# Aufgabe
Wie lange speisen italienische Kinder laut dem Lesetext über den Urlaub in Italien?

# Lesetext

Aber in Italien erwacht der Italiener in mir und das heißt für meine Frau: Vai in Cucina - ab in die Küche!

So, noch schnell den Tisch decken, dann widme ich mich wieder dem Grübeln, Denken und Sinnieren. Gerne auch in anderer Reihenfolge.

Unterdessen steht Louis am Weg unserer Nanobehausung und echot die Begrüßungsformeln der Passanten, die ganz hingerissen sind von soviel blonder Cleverness. Jedem gibt er brav ein „bondschorno“ zurück. Das geht einige Minuten lang so, als er sich abrupt umdreht und fragt: „Papa, die alle hier bondschorno heißen?“

In der Zwischenzeit sind auch Davide und Katja mit ihren Kindern vom Strand eingetroffen, um ihr „pranzo“ zu bereiten, ihr Mittagessen. Bei Italienern fällt das ja immer etwas mager aus. Der schlaue Spruch unserer Großeltern, „Morgens wie ein Kaiser, mittags wie ein König und abends wie ein Bettler“, scheint hier ins Gegenteil verkehrt. Das italienische Frühstück noch als ärmlich zu bezeichnen wäre, stark untertrieben. Mittags gibt es das Gleiche, nur warm. Aber abends, da kennt die Gar-Phantasie der italienischen Mamas keine Grenzen. Da werden gleich mehrgängige Menüs auf den Tisch gezaubert, wobei auf die gewichtigen Nachteile mehrfach gesättigter Fettsäuren keinerlei Rücksicht genommen wird. Da durchzieht das ätherische Pinienwaldklima von Punt’Ala für einige Stunden ein herrlich duftender Mix aus Rostwurstbraterei und gehobenem Gourmetrestaurant. Erlesene Meeresfrüchte finden ihren finalen Weg auf die vor glühender Erwartung knackenden Holzkohlegrills und der Duft des maritimen Grillguts seinen Weg in unsere staunenden Nasen. Das Zischen und Triefen der fleischlichen Variante solch kulinarischen Glücksempfindens vermengt sich mit beherzten Lachern und aufgeregten Gesprächsfetzen der hungrig Wartenden zu einer Festszene eines lukullischen Mahls. Italienische Kinder spielen in aufgeregter Vorfreude über das nächtliche Spektakel; auch dies ein herausragender Unterschied zwischen der italienischen und der deutschen Kultur: Die Kinder speisen genau so lange, wie die ganze Sippe. Das kann manchmal bis spät in die Nacht gehen.

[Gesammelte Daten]
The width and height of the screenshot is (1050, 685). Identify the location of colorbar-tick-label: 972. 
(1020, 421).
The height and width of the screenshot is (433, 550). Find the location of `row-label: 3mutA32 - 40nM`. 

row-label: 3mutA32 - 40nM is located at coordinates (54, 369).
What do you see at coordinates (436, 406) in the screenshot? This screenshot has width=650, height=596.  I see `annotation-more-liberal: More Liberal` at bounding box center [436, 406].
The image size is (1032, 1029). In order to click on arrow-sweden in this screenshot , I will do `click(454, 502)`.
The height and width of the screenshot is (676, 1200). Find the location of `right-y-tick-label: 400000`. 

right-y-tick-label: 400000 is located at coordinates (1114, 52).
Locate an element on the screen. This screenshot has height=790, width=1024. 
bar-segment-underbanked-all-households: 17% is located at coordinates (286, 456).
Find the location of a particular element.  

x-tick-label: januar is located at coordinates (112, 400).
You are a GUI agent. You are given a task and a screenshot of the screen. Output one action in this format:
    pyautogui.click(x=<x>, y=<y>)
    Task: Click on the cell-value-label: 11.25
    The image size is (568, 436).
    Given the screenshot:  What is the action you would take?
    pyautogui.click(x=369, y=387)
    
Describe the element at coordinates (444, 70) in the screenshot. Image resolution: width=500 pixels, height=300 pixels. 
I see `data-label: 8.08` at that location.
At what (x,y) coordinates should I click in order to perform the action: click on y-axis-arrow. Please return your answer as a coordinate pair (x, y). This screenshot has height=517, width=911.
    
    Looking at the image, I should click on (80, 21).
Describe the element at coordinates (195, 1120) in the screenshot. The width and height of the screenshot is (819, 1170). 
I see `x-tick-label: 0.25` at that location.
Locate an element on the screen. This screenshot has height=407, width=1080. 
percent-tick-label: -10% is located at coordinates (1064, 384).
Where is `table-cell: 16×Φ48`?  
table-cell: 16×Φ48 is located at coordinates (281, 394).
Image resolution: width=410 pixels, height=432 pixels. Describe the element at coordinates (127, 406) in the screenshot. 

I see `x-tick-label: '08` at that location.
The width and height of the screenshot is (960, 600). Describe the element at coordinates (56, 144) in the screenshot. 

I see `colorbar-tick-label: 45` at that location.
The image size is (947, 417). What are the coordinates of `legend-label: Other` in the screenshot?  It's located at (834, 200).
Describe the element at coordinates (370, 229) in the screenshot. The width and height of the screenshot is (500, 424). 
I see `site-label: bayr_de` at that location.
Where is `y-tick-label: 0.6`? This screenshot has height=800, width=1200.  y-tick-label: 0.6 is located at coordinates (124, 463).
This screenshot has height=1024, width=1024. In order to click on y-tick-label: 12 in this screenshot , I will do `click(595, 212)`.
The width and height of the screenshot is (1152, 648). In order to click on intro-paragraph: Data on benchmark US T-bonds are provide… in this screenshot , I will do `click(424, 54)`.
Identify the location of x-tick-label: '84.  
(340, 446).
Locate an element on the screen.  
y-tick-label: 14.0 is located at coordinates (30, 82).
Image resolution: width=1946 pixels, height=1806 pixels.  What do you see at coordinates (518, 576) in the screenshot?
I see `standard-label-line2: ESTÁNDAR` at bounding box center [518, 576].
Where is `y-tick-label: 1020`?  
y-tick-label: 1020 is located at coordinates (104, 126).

# Lösung
Genau so lange wie die ganze Sippe, was manchmal bis spät in die Nacht gehen kann.